List every quantity named in the bulleted definitions of the Bayes' theorem post below.

* [GIVEN PASSAGE]:

* * * * * * *

A Measure Theoretic Formulation of Bayes’ Theorem

I am trying to find a measure theoretic formulation of Bayes’ theorem, when used in statistical inference, Bayes’ theorem is usually defined as:

p\left(\theta|x\right) = \frac{p\left(x|\theta\right) \cdot p\left(\theta\right)}{p\left(x\right)}

where:

  • p\left(\theta|x\right): the posterior density of the parameter.
  • p\left(x|\theta\right): the statistical model (or likelihood).
  • p\left(\theta\right): the prior density of the parameter.
  • p\left(x\right): the evidence.

Now how would we define Bayes’ theorem in a measure theoretic way?

So, I started by defining a probability space:

\left(\Theta, \mathcal{F}_\Theta, \mathbb{P}_\Theta\right)

such that \theta \in \Theta.

* * * * * * *

* [DATA]:

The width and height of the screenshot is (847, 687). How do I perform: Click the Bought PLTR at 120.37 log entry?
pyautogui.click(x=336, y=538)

* * * * * * *

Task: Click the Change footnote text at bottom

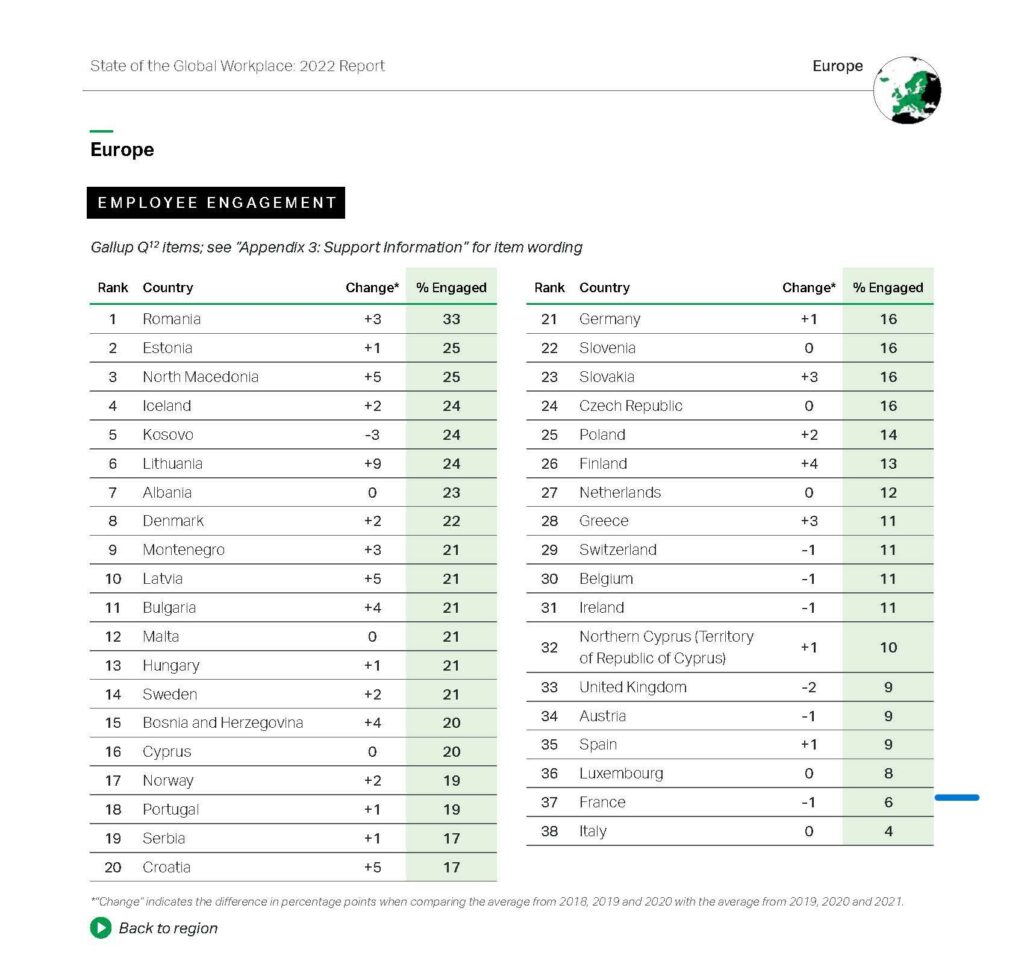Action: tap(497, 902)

* * * * * * *

* [ANSWER]:
- the posterior density of the parameter
- the statistical model (or likelihood)
- the prior density of the parameter
- the evidence